# GIVEN TASK
Duplicate every one of the records below without changing anything.

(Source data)
--- BEGIN ---
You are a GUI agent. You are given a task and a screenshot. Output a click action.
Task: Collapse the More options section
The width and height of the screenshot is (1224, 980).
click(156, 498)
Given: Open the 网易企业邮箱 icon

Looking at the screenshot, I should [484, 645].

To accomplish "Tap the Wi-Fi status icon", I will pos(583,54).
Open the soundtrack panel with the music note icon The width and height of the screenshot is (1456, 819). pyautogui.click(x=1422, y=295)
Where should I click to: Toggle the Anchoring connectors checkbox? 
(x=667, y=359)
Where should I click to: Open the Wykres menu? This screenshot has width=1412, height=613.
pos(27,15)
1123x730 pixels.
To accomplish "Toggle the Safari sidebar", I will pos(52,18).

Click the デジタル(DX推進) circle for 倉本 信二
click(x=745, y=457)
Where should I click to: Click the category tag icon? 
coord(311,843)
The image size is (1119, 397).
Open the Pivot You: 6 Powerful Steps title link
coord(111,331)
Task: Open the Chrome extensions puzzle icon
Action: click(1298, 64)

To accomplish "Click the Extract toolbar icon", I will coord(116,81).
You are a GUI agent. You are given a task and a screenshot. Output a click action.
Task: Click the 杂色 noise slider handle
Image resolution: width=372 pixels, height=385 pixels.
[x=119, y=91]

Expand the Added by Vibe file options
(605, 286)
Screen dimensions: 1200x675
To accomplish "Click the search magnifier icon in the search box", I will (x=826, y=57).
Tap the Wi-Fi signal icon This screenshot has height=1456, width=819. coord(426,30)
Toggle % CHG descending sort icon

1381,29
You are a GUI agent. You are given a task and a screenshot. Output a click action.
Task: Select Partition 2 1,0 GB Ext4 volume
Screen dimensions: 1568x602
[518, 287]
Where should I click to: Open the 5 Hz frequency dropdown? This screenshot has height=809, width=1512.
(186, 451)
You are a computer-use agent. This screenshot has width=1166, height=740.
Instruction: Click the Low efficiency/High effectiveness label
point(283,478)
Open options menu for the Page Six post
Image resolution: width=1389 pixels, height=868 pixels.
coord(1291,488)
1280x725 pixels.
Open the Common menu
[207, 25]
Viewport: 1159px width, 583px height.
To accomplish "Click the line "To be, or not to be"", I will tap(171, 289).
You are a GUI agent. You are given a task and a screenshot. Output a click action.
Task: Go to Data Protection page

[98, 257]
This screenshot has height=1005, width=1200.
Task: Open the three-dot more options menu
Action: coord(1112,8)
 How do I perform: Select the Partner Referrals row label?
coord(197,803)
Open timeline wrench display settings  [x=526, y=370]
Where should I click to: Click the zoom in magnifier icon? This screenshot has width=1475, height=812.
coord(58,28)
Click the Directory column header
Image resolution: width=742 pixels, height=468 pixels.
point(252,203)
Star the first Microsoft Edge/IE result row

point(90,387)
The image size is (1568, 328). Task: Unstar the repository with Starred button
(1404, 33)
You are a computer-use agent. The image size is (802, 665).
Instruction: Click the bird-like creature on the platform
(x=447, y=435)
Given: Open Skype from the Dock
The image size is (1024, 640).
--- END ---
# RESULT OF THE EXERCISE
You are a GUI agent. You are given a task and a screenshot. Output a click action.
Task: Collapse the More options section
The width and height of the screenshot is (1224, 980).
click(156, 498)
Given: Open the 网易企业邮箱 icon

Looking at the screenshot, I should [484, 645].

To accomplish "Tap the Wi-Fi status icon", I will pos(583,54).
Open the soundtrack panel with the music note icon The width and height of the screenshot is (1456, 819). pyautogui.click(x=1422, y=295)
Where should I click to: Toggle the Anchoring connectors checkbox? 
(x=667, y=359)
Where should I click to: Open the Wykres menu? This screenshot has width=1412, height=613.
pos(27,15)
1123x730 pixels.
To accomplish "Toggle the Safari sidebar", I will pos(52,18).

Click the デジタル(DX推進) circle for 倉本 信二
click(x=745, y=457)
Where should I click to: Click the category tag icon? 
coord(311,843)
The image size is (1119, 397).
Open the Pivot You: 6 Powerful Steps title link
coord(111,331)
Task: Open the Chrome extensions puzzle icon
Action: click(1298, 64)

To accomplish "Click the Extract toolbar icon", I will coord(116,81).
You are a GUI agent. You are given a task and a screenshot. Output a click action.
Task: Click the 杂色 noise slider handle
Image resolution: width=372 pixels, height=385 pixels.
[x=119, y=91]

Expand the Added by Vibe file options
(605, 286)
Screen dimensions: 1200x675
To accomplish "Click the search magnifier icon in the search box", I will (x=826, y=57).
Tap the Wi-Fi signal icon This screenshot has height=1456, width=819. coord(426,30)
Toggle % CHG descending sort icon

1381,29
You are a GUI agent. You are given a task and a screenshot. Output a click action.
Task: Select Partition 2 1,0 GB Ext4 volume
Screen dimensions: 1568x602
[518, 287]
Where should I click to: Open the 5 Hz frequency dropdown? This screenshot has height=809, width=1512.
(186, 451)
You are a computer-use agent. This screenshot has width=1166, height=740.
Instruction: Click the Low efficiency/High effectiveness label
point(283,478)
Open options menu for the Page Six post
Image resolution: width=1389 pixels, height=868 pixels.
coord(1291,488)
1280x725 pixels.
Open the Common menu
[207, 25]
Viewport: 1159px width, 583px height.
To accomplish "Click the line "To be, or not to be"", I will tap(171, 289).
You are a GUI agent. You are given a task and a screenshot. Output a click action.
Task: Go to Data Protection page

[98, 257]
This screenshot has height=1005, width=1200.
Task: Open the three-dot more options menu
Action: coord(1112,8)
 How do I perform: Select the Partner Referrals row label?
coord(197,803)
Open timeline wrench display settings  [x=526, y=370]
Where should I click to: Click the zoom in magnifier icon? This screenshot has width=1475, height=812.
coord(58,28)
Click the Directory column header
Image resolution: width=742 pixels, height=468 pixels.
point(252,203)
Star the first Microsoft Edge/IE result row

point(90,387)
The image size is (1568, 328). Task: Unstar the repository with Starred button
(1404, 33)
You are a computer-use agent. The image size is (802, 665).
Instruction: Click the bird-like creature on the platform
(x=447, y=435)
Given: Open Skype from the Dock
The image size is (1024, 640).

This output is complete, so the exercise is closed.